Why Fish A Jig?
Jig fishing is without question the hardest method to master because of the subtle bite. Quite often, bites occur while a jig is falling, so many strikes go undetected. Nevertheless, the flip side is jig fishing produces more trophy fish and tournament big fish winners than any other type of artificial bait. If you need a “kicker fish”, a jig is one of the most effective tools in an angler’s arsenal.
How Does Natural Hair Differ From Synthetics?
Natural hair flairs differently and has a more natural look and feel than synthetics. This natural feel can extend the hookset window of opportunity, which is very important considering the subtlety of a jig bite. Depending on the design and type of hair used, hair jigs can have a dramatically slower fall rate than synthetic jigs. Deer body and rabbit hair absorb water very effectively, thus creating a lure with a slower, more natural fall than synthetic and bucktail jigs.

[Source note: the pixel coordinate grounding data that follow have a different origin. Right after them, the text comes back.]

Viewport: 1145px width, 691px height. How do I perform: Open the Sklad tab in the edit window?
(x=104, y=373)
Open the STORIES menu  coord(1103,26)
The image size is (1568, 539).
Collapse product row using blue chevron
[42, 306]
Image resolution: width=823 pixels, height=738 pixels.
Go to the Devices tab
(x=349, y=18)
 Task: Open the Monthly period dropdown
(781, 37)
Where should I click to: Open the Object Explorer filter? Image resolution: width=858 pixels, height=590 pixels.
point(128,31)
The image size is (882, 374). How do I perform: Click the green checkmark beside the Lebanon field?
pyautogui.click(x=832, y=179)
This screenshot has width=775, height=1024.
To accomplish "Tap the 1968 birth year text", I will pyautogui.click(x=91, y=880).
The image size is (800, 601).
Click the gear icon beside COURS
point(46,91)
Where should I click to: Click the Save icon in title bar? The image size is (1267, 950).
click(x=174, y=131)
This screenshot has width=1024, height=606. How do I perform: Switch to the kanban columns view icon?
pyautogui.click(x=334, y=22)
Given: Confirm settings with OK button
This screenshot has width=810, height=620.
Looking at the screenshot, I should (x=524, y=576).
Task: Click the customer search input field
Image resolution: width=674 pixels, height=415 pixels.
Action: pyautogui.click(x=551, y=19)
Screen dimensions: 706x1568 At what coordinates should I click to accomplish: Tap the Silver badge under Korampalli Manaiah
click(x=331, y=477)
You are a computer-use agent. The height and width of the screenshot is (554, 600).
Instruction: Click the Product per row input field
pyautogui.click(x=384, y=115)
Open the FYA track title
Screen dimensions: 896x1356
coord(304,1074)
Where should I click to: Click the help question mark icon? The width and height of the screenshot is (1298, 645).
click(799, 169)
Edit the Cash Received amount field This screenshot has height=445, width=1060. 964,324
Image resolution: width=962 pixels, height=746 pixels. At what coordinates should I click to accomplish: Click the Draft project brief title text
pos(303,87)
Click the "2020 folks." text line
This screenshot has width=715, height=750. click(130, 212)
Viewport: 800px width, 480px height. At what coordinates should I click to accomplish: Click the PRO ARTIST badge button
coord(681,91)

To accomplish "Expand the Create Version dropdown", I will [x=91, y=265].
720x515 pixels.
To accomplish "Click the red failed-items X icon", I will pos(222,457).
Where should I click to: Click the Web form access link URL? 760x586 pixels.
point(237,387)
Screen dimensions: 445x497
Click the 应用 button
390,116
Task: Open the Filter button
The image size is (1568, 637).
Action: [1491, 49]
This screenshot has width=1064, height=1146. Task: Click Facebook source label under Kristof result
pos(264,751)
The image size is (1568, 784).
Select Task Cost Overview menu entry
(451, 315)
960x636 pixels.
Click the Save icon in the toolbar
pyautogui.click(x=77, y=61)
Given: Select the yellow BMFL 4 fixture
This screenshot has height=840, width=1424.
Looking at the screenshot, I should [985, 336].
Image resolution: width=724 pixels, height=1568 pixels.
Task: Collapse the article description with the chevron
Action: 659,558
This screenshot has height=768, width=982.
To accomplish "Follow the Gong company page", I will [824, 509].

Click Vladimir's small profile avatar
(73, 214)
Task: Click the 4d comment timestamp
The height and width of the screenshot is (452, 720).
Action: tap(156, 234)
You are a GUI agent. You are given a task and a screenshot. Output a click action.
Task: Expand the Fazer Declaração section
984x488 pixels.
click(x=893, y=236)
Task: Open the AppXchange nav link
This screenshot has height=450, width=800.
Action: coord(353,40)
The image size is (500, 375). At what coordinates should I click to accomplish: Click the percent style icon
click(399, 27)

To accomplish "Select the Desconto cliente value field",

Another overlooked aspect of hair is it is less affected by heat and direct sunlight…raise your hand if you’ve encountered that messy glob of plastic in your tacklebox?
Does Size Matter?
We tend to believe the speed of the jig is more important than the size. Typically, but not always, larger fish tend to prefer bigger baits. The natural characteristics of hair allow the angler to use larger, more bulky baits without sacrificing a slower action, thus keeping the jig in the strike zone for a longer period of time. The HammerHead Jig Sledgehammer Series jigs consist of an alloy material slightly lighter than lead which multiplies its slow fall capabilities.
Why Thin Wire Hooks?
Thin wire hooks offer more forgiveness, and will penetrate a fish’s mouth more easily. Our Finesse, SledgeHammer and Trout series jig feature razor sharp, thin wire, sickle bend hooks. The unique bend strengthens the hook body, thus offering an angler the opportunity to reap the advantages of a thinner wire hook without having to worry about bending or breaking.
Our striper and pike jigs do NOT come in thin wire since they feature a Seaguard finish.
What Are Some Line Size Recommendations?
The axiom of using the lightest line you can get away with rings true. A good rule of thumb is 4-8 lb. test line with 1/16 and 1/8 oz. jigs. Usually the 8-12 lb. test size is appropriate for 1/4 oz. jigs. When fishing heavy cover with a Flippin‘ Series jig, or open water with one of the Striper Series, 15 lb. test and higher is essential. It goes without saying when fishing for musky or pike, a wire leader is vital. Braided or fluorocarbon line is often used when fishing jigs because of its ability to transfer the subtle bite through the line more effectively than traditional monofilament.
How Important Is A Trailer?
Trailers serve three primary purposes:
1) They provide more bulk and buoyancy to the jig, thus making for a slower, more natural fall.
2) They provide color contrast to aid fish in seeing the jig. Fish see colors differently than humans, and color contrast can be key when fishing varying light and water conditions.
3) Trailers can enhance the overall look of the jig. When fishing crayfish colors (e.g. Dirty Green, Nasty Craw) a crayfish imitating trailer would be appropriate, whereas when fishing baitfish colors (e.g. River Ghost, Dirty Shad) a curly or straight tail trailer might be the ticket.
What Is The Best Jig Fishing Technique?
To be honest, there is no “best” way to fish a HammerHead jig. You can swim it, hop it, drag it, or shake it and still get results. Water, weather and light conditions will be the biggest factors. Pay attention to the first strike of the day…the fish will let you know how they want it.